Rebecca Furdek

Young Voices is a new project which exists to achieve greater media representation for promising college students and young professionals. Every week a different Advocate will comment on the stories which impact their lives.


What do we do when we want advice? Sometimes, we choose to seek out a licensed professional. Other times, we simply rely first – and perhaps ultimately – on the recommendations of those around us. Every day, we give opinions and advice to friends, family members, neighbors, and colleagues on everything from parenting tips to home decorating to common health concerns. Furthermore, the Internet and its accompanying plethora of new social platforms enable us to position ourselves as speakers and listeners within a broader dialogue than ever before, with a seemingly endless community of fellow thinkers right at our fingertips.
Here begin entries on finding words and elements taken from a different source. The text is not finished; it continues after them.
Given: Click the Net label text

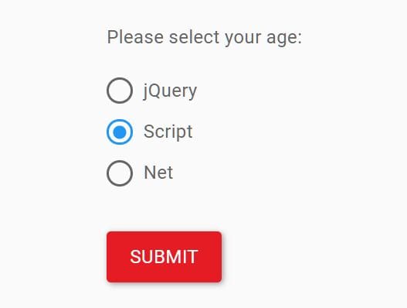Looking at the screenshot, I should tap(158, 173).
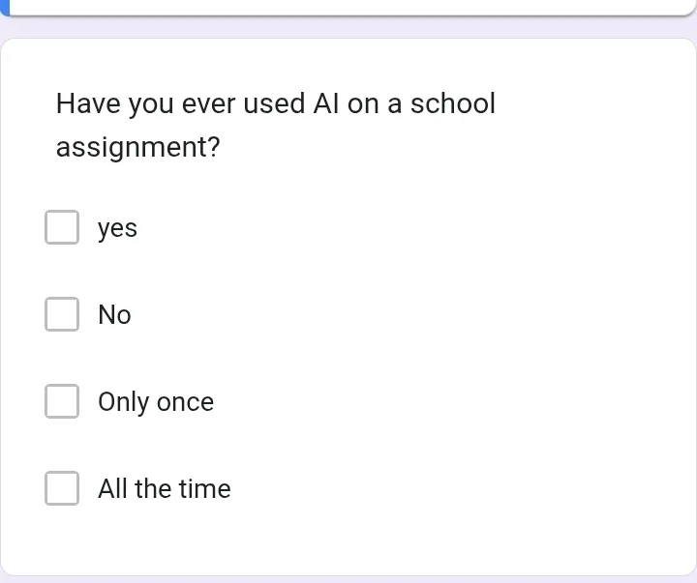This screenshot has height=583, width=697.
Task: Click the blue accent edge of the top card
Action: [4, 5]
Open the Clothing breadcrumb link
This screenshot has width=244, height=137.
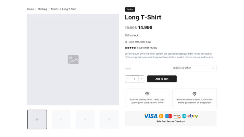pyautogui.click(x=42, y=9)
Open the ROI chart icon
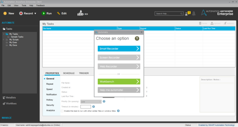 pyautogui.click(x=81, y=13)
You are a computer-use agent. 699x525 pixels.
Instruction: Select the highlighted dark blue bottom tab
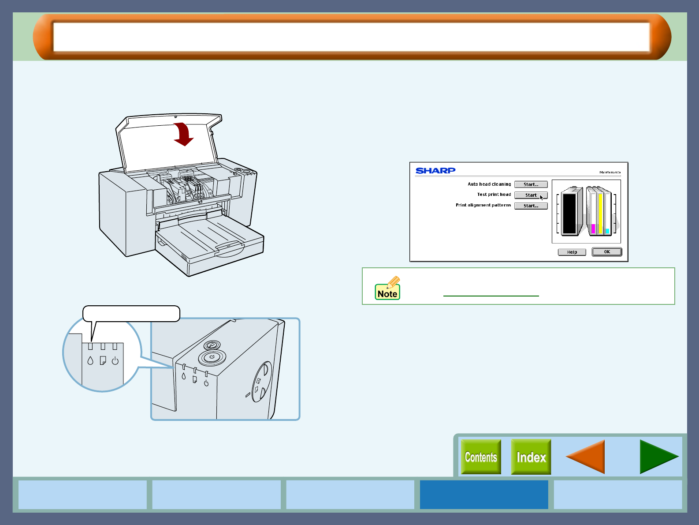pos(483,495)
Except when the state says you can’t speak. Except, for example, when the state forces you to obtain a PhD or a specific bachelor’s degree, complete 900 hours at an internship, and then pass an exam before being “allowed” to enter such a dialogue.

Occupational licensing regimes have risen sharply in the United States in recent years, placing bureaucratic barriers to entry on over 29% of all jobs. Meanwhile, our nation is undeniably replacing manual labor with service professions, which, by definition, rely heavily on speech. As such, these new broad licensing requirements have begun to affect the historically prized realm of free speech. Licensing boards, supported by some district and appellate courts, are increasingly shoving spoken advice within the purview of a licensed professional’s “conduct,” thereby barring these words from traditional First Amendment “speech” protections.

Who are these de facto speech restrictions affecting? Meet Steve Cooksey. Four years ago, Cooksey was obese and faced health conditions related to his weight. After teetering on the edge of a diabetic coma, he was diagnosed with Type II diabetes and told he would be on insulin and drugs for the rest of his life. However, he hoped to improve his condition despite this grave diagnosis.

While conducting extensive research, he stumbled upon the popular “Paleolithic” diet, which emphasizes the increased consumption of protein and vegetables while limiting starch intake. Cooksey tried the diet and lost over 75 pounds, stopped requiring any diabetes medication, and felt immensely healthier! Understandably enthusiastic about his success story, he started both a blog and an online advice column in hopes of encouraging others interested in giving this low-carb lifestyle a try.

However, the North Carolina Board of Dietetics/Nutrition did not share his enthusiasm. Alleging that Cooksey was providing illegal advise, the Board (literally) took a red pen to his words. For example, they declared illegal an instance in which he opined, “I do suggest that your friend eat as I do and exercise as best they can.” Cooksey was informed that whether for free or through compensation, he could not provide such nutritional “counseling” without becoming a licensed nutritionist.

He is not alone. Just this year, John Rosemond, America’s longest running newspaper columnist, faced a similar threat. Rosemond writes a syndicated Dear Abby-style column, running in over 200 newspapers, in which he provides general, commonsense parenting advice. He holds a master’s degree in psychology and is a North Carolina-licensed psychologist. However, the Kentucky attorney general decided that the sort of one-on-one “dialogue” Rosemond has with anonymous readers on his column conflicts with licensing board requirements, and is occupational “conduct.” Rosemond was told to either stop publishing or face jail and/or fines.

These are just two examples.

The Supreme Court has yet to directly decide whether licensing laws and regulations can trump free speech. Until they do, it is worth contemplating the potential effects licensing could have on our own lives. For instance, is proclaiming yourself a floral enthusiast on your Twitter account, then advising an acquaintance online that she should add daisies to her bouquet occupational “conduct?” Is advice on how to most effectively unclog a toilet professionally sacred words that only a licensed plumber may utter?

These questions are especially salient in light of how we increasingly interact in modern society. Millennials prize new avenues of speech that were unfathomable mere decades ago. We now have the ability to convene and generate dialogue like never before, a phenomenon posing almost limitless access to information and diverse personal insights.

The First Amendment has long upheld our right to simply converse with and advise each other as laypersons. The bureaucratic stricturing of occupational licensing regimes is threatening the exciting possibility of maintaining such basic First Amendment rights within the broadened realities of our modern age.

Instead of allowing individuals to engage in everyday dialogue as has occurred for thousands of years, then choose to seek out a licensed professional if so desired, the former is being barred at the behest of empowering the latter. This threat to our speech should be of great concern to us all, both in regards to our own abilities to freely converse and to the weakening implications potentially in store for our nation’s long-held Constitutional values.


Rebecca Furdek

Rebecca Furdek is a Young Voices Advocate and a law clerk at the Institute for Justice.